▸ PROBLEM DESCRIPTION
The records below need to be copied in full. Match them exactly.

Collected data:
* * *

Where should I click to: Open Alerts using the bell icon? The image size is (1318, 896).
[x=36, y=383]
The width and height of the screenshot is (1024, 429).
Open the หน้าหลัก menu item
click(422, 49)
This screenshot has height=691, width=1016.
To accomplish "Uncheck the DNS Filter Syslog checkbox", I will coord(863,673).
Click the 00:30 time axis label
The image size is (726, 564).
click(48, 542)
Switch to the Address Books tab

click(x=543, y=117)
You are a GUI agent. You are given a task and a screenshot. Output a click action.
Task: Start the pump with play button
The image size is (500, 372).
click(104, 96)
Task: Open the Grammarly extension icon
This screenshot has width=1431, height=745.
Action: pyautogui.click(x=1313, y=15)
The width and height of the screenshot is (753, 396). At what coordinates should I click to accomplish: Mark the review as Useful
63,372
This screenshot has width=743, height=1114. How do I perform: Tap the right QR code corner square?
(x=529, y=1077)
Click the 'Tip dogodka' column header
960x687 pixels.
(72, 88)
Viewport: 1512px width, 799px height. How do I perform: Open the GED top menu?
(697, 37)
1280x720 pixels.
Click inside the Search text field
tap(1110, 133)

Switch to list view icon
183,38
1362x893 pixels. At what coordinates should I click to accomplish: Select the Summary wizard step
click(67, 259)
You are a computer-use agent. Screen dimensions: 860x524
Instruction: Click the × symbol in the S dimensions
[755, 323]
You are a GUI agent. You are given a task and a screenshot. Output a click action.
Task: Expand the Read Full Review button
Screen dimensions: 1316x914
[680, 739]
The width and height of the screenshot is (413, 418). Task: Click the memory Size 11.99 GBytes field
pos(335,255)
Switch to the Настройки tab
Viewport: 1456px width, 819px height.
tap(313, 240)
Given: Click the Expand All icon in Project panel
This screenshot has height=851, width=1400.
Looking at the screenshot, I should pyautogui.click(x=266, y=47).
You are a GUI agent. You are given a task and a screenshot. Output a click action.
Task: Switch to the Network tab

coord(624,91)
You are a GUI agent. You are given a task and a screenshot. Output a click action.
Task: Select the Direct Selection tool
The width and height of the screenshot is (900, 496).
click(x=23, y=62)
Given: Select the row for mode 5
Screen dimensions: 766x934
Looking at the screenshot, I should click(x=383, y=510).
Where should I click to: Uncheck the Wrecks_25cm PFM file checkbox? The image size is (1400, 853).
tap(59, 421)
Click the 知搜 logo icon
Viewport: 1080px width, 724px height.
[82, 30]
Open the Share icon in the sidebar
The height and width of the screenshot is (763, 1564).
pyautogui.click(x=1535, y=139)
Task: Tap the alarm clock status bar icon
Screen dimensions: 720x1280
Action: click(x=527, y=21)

* * *

▸ RESPONSE TO THIS EXERCISE
Where should I click to: Open Alerts using the bell icon? The image size is (1318, 896).
[x=36, y=383]
The width and height of the screenshot is (1024, 429).
Open the หน้าหลัก menu item
click(422, 49)
This screenshot has height=691, width=1016.
To accomplish "Uncheck the DNS Filter Syslog checkbox", I will coord(863,673).
Click the 00:30 time axis label
The image size is (726, 564).
click(48, 542)
Switch to the Address Books tab

click(x=543, y=117)
You are a GUI agent. You are given a task and a screenshot. Output a click action.
Task: Start the pump with play button
The image size is (500, 372).
click(104, 96)
Task: Open the Grammarly extension icon
This screenshot has width=1431, height=745.
Action: pyautogui.click(x=1313, y=15)
The width and height of the screenshot is (753, 396). At what coordinates should I click to accomplish: Mark the review as Useful
63,372
This screenshot has width=743, height=1114. How do I perform: Tap the right QR code corner square?
(x=529, y=1077)
Click the 'Tip dogodka' column header
960x687 pixels.
(72, 88)
Viewport: 1512px width, 799px height. How do I perform: Open the GED top menu?
(697, 37)
1280x720 pixels.
Click inside the Search text field
tap(1110, 133)

Switch to list view icon
183,38
1362x893 pixels. At what coordinates should I click to accomplish: Select the Summary wizard step
click(67, 259)
You are a computer-use agent. Screen dimensions: 860x524
Instruction: Click the × symbol in the S dimensions
[755, 323]
You are a GUI agent. You are given a task and a screenshot. Output a click action.
Task: Expand the Read Full Review button
Screen dimensions: 1316x914
[680, 739]
The width and height of the screenshot is (413, 418). Task: Click the memory Size 11.99 GBytes field
pos(335,255)
Switch to the Настройки tab
Viewport: 1456px width, 819px height.
tap(313, 240)
Given: Click the Expand All icon in Project panel
This screenshot has height=851, width=1400.
Looking at the screenshot, I should pyautogui.click(x=266, y=47).
You are a GUI agent. You are given a task and a screenshot. Output a click action.
Task: Switch to the Network tab

coord(624,91)
You are a GUI agent. You are given a task and a screenshot. Output a click action.
Task: Select the Direct Selection tool
The width and height of the screenshot is (900, 496).
click(x=23, y=62)
Given: Select the row for mode 5
Screen dimensions: 766x934
Looking at the screenshot, I should click(x=383, y=510).
Where should I click to: Uncheck the Wrecks_25cm PFM file checkbox? The image size is (1400, 853).
tap(59, 421)
Click the 知搜 logo icon
Viewport: 1080px width, 724px height.
[82, 30]
Open the Share icon in the sidebar
The height and width of the screenshot is (763, 1564).
pyautogui.click(x=1535, y=139)
Task: Tap the alarm clock status bar icon
Screen dimensions: 720x1280
Action: click(x=527, y=21)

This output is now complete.